Reputation: 1104
I want my PHP program to extract all the URLs from a html file. When I was writing a C# program to extract all the URL in a html file, I used the following regular expression. Then add "http" part to the beginning to get a full URL list. Can you please tell me how can I use the regular expression that I used in the following code to work with PHP?

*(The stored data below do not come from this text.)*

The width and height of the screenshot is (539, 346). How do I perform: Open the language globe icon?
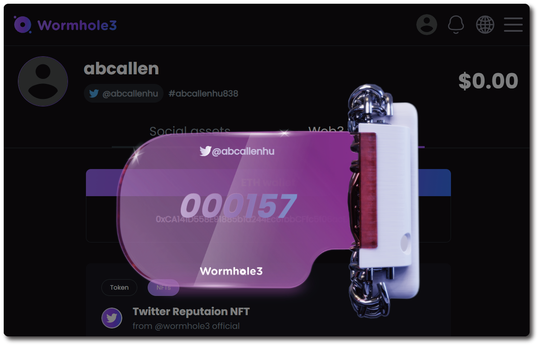pos(485,25)
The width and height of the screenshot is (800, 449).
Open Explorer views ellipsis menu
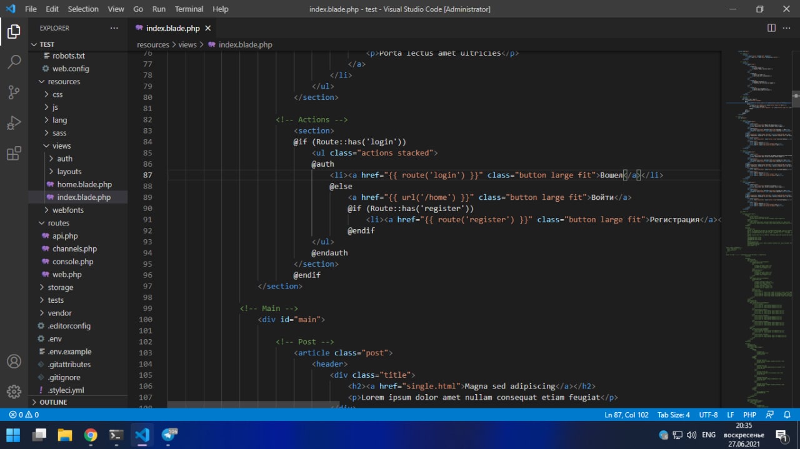click(114, 28)
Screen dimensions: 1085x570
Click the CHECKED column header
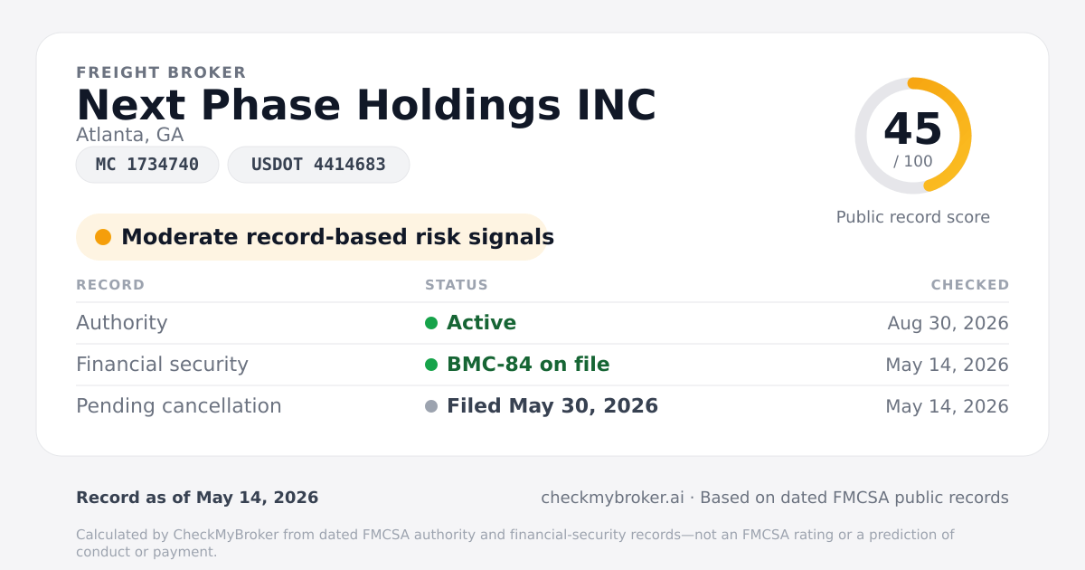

List<string> links = new List<string>();
Regex regEx;
Match matches;
regEx = new Regex("href=\"http\\s*(?:\"(?<1>[^\"]*)\"|(?<1>\\S+))\"", RegexOptions.IgnoreCase | RegexOptions.Compiled);
for (matches = regEx.Match(downloadString); matches.Success; matches = matches.NextMatch())
{
links.Add("http" + matches.Groups[1].ToString());
} //Add all the URLs to a list and return the list
return links;
I would really appreciate it if you can show it to me with an example:
@julian Thank you so much for the detailed explanation. I modified the code a little and used it in the following way:
$html = file_get_contents('http://mysmallwebpage.com/');
$dom = new DOMDocument;
$dom->loadHTML($html);
$links = $dom->getElementsByTagName('a');
foreach ($links as $link)
{
$returnLink = $link->getAttribute('href');
echo "<br />",$returnLink;
}
but the result doesn't show exact URL address. it output things like:
/nmsd-gallery/
/home/?currentPage=3
javascript:noop();
Can you please tell me if there is a way I can get just the URL address? such as:
http://mysmallwebpage.com/
Upvotes: 0
Views: 88
Reputation: 36
mhm this are internal links of the page .. in this case you have to filter the js-links (or other unwanted files like images or so) and add the HTTP_REFERER as prefix
...
foreach ($links as $link)
{
$returnLink = $link->getAttribute('href');
if (stripos($returnLink,"javascript")!=false) // or other unwanted calls
{
if (stripos($returnLink,"http://") ==false)
{
$retunLink = $_SERVER['HTTP_REFERER'].$returnLink
}
}
echo "<br />++",$returnLink;
}
there are much more cases to check .. but i think this gives you an example ...
Upvotes: 1
Reputation: 36
Try extracting URL's with the DOM-Framework
$html = file_get_contents($aktPage);
$dom = new DOMDocument;
$dom->loadHTML($html);
$links = $dom->getElementsByTagName('a');
foreach ($links as $link)
{
$returnLinks[] = $link->getAttribute('href');
}
Upvotes: 1